Go through the entries below and tally each line holding the string "gear". Return the number only.
━━ Information provided ━━
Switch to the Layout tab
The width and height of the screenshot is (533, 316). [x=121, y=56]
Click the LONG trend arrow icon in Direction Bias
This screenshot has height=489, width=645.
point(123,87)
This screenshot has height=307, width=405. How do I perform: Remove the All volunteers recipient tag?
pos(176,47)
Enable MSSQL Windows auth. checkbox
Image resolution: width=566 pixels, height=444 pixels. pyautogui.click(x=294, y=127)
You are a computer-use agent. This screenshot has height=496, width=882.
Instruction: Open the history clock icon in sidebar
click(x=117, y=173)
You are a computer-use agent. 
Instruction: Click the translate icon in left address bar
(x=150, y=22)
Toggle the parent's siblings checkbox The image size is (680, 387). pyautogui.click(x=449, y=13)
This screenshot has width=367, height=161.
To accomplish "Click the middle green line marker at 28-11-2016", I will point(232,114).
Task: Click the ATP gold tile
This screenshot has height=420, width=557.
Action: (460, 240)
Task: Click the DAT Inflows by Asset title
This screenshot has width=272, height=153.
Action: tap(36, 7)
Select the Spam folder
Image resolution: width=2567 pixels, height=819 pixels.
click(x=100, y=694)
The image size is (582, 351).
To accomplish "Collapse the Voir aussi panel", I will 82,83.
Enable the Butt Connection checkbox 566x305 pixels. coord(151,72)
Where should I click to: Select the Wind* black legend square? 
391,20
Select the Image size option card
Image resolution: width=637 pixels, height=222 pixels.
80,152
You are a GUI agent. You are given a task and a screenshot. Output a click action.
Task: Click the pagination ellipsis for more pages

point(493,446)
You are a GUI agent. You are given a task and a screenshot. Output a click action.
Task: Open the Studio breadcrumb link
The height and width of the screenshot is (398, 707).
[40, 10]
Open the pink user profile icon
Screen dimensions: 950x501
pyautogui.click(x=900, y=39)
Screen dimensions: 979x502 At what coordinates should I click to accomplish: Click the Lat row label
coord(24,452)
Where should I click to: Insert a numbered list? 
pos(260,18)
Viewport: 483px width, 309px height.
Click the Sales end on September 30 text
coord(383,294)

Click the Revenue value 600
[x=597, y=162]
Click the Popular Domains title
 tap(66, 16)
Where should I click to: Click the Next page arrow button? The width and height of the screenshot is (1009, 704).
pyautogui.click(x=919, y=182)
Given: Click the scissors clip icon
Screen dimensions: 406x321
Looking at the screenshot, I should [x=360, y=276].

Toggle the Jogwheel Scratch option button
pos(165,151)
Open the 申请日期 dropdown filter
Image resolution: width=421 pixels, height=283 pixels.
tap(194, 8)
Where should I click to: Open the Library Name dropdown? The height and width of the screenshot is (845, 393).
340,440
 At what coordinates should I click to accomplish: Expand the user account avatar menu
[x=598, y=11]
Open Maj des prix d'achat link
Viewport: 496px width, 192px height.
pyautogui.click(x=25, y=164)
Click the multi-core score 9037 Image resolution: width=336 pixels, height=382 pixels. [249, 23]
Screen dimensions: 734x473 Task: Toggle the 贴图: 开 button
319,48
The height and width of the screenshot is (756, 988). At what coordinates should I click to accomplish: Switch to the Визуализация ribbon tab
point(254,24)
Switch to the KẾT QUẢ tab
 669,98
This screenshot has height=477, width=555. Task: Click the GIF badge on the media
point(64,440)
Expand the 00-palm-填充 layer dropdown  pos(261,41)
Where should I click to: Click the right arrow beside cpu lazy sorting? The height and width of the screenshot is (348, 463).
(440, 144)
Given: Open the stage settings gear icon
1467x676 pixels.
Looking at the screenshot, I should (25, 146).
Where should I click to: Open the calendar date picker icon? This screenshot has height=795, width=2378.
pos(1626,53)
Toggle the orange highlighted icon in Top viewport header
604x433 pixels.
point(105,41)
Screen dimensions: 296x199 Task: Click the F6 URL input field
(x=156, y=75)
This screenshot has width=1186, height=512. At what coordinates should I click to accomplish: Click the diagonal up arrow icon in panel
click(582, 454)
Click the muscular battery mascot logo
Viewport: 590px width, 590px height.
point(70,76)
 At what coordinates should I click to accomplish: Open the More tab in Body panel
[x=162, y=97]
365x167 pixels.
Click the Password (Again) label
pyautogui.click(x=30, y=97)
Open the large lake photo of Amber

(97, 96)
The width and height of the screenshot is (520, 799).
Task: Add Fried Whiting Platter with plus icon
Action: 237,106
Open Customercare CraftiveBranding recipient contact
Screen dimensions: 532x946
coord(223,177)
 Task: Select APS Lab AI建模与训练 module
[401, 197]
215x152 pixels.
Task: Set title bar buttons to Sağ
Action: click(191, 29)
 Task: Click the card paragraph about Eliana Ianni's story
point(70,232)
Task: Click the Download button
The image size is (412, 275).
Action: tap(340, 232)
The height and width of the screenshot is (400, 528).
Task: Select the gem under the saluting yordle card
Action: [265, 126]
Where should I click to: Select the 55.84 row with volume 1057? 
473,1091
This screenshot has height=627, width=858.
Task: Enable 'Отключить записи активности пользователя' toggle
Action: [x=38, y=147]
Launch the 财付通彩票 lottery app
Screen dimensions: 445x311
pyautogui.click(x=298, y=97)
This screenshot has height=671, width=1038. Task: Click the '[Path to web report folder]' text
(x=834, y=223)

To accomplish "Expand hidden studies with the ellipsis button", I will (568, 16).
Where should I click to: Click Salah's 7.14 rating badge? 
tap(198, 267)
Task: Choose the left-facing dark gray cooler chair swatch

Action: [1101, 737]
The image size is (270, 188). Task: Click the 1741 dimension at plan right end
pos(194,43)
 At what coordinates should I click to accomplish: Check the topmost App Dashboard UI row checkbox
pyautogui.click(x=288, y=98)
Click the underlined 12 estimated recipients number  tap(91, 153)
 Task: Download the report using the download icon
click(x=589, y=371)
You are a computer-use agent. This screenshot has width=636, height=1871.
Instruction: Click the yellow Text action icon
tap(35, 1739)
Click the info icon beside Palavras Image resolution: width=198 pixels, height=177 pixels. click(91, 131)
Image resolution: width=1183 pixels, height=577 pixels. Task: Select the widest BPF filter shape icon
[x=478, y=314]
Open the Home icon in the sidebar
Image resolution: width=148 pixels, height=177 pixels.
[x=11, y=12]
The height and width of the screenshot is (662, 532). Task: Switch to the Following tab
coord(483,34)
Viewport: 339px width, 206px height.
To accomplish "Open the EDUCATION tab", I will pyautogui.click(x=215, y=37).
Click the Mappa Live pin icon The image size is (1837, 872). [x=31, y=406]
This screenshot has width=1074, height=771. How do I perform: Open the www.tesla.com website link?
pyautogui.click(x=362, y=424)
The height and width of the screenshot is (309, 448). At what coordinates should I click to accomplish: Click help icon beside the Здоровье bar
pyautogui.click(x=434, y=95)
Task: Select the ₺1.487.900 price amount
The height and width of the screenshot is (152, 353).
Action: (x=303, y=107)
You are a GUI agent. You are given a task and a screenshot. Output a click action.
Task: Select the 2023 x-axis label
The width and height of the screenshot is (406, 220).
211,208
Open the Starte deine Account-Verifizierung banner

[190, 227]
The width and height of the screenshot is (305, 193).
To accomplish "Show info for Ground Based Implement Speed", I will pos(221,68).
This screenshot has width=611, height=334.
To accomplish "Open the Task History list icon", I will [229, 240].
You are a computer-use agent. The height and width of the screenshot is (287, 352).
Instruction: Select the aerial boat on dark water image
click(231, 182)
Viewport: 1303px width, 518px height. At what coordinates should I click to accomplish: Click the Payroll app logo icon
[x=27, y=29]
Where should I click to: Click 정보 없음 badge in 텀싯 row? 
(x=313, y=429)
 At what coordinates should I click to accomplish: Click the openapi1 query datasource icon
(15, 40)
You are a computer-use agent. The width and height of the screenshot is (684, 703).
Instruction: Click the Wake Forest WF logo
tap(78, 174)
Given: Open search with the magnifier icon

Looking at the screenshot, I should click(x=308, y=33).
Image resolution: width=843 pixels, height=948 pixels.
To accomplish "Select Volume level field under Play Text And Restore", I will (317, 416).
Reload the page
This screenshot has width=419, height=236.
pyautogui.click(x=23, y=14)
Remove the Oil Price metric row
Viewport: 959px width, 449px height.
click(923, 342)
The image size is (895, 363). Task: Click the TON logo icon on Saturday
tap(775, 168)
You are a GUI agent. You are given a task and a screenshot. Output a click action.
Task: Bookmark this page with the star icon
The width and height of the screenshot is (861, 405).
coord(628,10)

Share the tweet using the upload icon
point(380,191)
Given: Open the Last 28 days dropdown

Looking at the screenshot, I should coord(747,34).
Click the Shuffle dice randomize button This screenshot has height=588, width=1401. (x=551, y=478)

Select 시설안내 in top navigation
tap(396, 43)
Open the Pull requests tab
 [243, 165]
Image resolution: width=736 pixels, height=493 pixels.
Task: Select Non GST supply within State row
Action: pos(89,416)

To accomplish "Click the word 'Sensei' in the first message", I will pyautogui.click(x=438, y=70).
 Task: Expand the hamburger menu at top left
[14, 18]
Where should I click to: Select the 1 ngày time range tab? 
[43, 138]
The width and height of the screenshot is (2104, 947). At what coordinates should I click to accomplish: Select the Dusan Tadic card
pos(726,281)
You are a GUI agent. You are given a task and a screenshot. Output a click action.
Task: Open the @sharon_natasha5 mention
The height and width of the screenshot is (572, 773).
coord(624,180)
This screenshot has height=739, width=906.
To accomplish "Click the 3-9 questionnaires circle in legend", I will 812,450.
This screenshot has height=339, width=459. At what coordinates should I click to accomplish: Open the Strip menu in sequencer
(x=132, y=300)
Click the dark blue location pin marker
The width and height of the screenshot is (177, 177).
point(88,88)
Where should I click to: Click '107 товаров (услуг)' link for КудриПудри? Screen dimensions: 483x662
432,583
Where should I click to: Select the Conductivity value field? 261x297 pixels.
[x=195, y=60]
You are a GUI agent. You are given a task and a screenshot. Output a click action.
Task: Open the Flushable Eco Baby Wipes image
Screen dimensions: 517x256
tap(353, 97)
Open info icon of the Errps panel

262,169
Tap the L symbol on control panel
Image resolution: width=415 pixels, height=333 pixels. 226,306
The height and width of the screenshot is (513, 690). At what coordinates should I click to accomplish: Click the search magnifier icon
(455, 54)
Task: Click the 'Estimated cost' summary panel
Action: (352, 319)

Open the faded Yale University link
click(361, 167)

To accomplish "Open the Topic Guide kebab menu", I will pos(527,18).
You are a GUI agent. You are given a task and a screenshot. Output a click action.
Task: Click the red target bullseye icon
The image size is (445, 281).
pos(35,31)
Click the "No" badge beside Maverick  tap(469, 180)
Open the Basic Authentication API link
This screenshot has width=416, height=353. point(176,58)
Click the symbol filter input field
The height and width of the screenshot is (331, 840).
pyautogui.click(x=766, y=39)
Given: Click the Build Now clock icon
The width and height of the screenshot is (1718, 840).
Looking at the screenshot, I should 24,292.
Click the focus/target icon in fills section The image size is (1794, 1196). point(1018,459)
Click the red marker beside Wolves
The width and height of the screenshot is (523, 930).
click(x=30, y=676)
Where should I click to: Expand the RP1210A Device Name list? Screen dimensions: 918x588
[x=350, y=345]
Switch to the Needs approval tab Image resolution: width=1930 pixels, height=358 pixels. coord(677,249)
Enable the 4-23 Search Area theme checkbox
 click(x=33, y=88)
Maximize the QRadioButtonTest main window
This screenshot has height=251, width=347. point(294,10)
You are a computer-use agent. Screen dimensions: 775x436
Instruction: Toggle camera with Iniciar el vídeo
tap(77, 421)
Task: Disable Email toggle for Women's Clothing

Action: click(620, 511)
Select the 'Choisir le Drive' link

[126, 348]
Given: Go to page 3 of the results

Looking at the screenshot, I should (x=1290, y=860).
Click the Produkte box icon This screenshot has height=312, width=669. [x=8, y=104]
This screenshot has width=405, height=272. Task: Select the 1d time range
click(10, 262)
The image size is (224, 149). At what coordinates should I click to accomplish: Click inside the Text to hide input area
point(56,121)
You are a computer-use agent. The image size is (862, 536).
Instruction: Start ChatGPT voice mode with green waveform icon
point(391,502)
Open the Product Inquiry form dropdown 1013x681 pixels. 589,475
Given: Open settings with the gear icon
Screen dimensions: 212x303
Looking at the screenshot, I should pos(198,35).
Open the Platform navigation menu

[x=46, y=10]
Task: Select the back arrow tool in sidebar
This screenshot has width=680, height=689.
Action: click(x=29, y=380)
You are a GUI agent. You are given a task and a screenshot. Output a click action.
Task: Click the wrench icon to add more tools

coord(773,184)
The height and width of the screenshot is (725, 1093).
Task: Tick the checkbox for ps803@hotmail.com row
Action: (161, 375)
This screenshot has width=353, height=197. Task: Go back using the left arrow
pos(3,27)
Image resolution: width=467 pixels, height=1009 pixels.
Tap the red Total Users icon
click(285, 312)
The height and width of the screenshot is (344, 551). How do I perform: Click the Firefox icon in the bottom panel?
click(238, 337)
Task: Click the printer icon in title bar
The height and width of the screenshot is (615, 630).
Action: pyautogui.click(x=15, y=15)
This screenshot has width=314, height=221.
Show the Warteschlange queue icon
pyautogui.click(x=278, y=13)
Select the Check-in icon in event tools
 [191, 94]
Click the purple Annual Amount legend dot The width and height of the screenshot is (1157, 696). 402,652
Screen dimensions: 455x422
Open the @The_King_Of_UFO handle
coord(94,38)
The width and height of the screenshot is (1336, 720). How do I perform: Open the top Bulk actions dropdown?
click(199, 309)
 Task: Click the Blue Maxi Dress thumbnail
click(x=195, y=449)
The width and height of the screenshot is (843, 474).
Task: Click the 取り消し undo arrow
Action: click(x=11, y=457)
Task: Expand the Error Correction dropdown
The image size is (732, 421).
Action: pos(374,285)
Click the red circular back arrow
━━━
**Output**
2